Municipally owned hospitals in many places are under massive financial and structural pressure. Deficits, impending investment needs, staff shortages, and debates about the future care landscape have long been publicly known in many regions—and are emotionally charged. At the same time, these hospitals are seen not only as medical infrastructure, but as a symbol of local identity and essential public services: “our hospital,” “our maternity ward,” “our emergency department.” This very emotional charge makes them an ideal sounding board for campaign promises, pointed messaging, and blame-shifting.

In an election campaign, different solution approaches then collide—from “keeping it at any cost,” to specialization and cooperation models, all the way to privatization debates.

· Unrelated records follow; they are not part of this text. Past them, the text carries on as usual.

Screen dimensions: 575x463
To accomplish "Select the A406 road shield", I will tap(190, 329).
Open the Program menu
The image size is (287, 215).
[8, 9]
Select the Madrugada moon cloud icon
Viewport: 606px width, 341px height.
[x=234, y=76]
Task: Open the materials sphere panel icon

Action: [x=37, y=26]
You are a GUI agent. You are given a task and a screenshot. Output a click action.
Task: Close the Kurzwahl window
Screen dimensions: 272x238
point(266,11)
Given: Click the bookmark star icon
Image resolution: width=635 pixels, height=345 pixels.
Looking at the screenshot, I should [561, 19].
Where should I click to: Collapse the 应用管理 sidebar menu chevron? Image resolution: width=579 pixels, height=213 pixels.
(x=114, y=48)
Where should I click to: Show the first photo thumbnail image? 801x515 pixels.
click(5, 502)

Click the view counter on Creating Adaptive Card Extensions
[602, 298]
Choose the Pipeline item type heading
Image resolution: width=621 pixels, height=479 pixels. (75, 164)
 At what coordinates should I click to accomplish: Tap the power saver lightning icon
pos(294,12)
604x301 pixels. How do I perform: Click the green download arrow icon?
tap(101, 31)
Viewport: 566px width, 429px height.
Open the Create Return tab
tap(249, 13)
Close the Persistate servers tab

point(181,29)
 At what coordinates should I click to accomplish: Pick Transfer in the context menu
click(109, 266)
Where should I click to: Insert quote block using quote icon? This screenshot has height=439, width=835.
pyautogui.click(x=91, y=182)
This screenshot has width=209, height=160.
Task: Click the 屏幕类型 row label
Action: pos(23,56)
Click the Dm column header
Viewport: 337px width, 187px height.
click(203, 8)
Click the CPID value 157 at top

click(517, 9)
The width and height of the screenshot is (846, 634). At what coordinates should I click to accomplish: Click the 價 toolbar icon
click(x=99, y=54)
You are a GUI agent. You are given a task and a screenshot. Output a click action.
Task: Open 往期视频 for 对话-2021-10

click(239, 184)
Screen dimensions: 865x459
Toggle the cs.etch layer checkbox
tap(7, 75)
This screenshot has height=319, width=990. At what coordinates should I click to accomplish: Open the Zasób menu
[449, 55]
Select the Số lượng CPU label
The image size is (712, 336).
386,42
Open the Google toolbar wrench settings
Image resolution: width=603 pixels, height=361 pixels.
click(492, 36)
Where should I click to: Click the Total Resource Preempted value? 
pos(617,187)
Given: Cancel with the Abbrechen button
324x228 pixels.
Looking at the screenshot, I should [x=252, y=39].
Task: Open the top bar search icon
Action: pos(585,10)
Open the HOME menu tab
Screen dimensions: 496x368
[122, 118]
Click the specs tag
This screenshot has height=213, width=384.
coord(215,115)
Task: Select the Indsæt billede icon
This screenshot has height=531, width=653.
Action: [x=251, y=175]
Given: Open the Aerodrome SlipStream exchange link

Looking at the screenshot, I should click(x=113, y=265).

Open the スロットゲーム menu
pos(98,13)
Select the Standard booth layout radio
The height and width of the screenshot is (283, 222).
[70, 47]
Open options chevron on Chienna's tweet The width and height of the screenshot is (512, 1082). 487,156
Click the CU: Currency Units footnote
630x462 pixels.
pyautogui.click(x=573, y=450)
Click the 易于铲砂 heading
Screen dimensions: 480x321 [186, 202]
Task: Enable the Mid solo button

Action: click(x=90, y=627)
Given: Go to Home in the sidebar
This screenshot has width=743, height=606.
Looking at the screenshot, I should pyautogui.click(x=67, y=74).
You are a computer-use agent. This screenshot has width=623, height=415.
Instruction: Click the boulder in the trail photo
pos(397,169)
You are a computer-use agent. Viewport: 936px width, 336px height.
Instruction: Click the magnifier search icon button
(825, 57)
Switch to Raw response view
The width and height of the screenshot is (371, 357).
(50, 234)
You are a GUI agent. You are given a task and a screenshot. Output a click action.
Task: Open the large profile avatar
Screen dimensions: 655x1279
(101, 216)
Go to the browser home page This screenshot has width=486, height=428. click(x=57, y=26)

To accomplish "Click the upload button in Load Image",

Medical and economic options become party-political positions. The tension between professional reality (case volumes, quality requirements, financial viability), public expectations, and political reflexes (site guarantees, quick fixes, “no job cuts”) becomes the core communications challenge.

Typical Communication Pitfalls

One of the greatest risks is the high level of emotionalization and instrumentalization in hospital debates. Catchphrases such as “the final nail in the hospital’s coffin,” “a red line,” or “selling off essential public services” create images that stick in the public mind—even when they are technically oversimplified or simply wrong. Evidence-based arguments come under pressure as soon as the issue is morally charged and politicians feel compelled to adopt positions that are as clear and simple as possible.

Another factor is the structural complexity of the topic. Hospital financing, reform processes, levels of care, and the role of medical care centers (MVZ) or cross-sector services may be easy for experts to understand, but are difficult for citizens to grasp. In an election campaign, these interconnections are inevitably reduced to a handful of messages and images. Without deliberate “translation work,” there is a risk that simplified narratives will prevail—narratives that later make a serious solution harder to achieve.

The variety of roles in the municipal context further complicates the situation. While district administrators and mayors publicly demand relief and support “for their hospital,” hospital management teams are working on turnaround plans, structural changes, or cooperation models that, in the short term, are more likely to be perceived as cutbacks. If roles, responsibilities, and messages are not clearly aligned, inconsistencies emerge that can damage trust for the long term. Citizen initiatives, petitions, and local alliances amplify this dynamic: they want to be taken seriously, yet often—rightly—resist being co-opted for party-political purposes.

But how should these challenges be addressed from a communications perspective?

Good hospital communication requires clear roles, precise key messages, and transparent information in order to separate professional facts from political statements and build trust. It should be prepared early, actively involve stakeholders, shift the debate from building locations to quality of care, and present complex issues in an understandable way. During election campaigns and change processes, it is important to communicate calmly, fact-based, and consistently, to involve employees, and to continuously monitor public narratives in order to avoid escalation.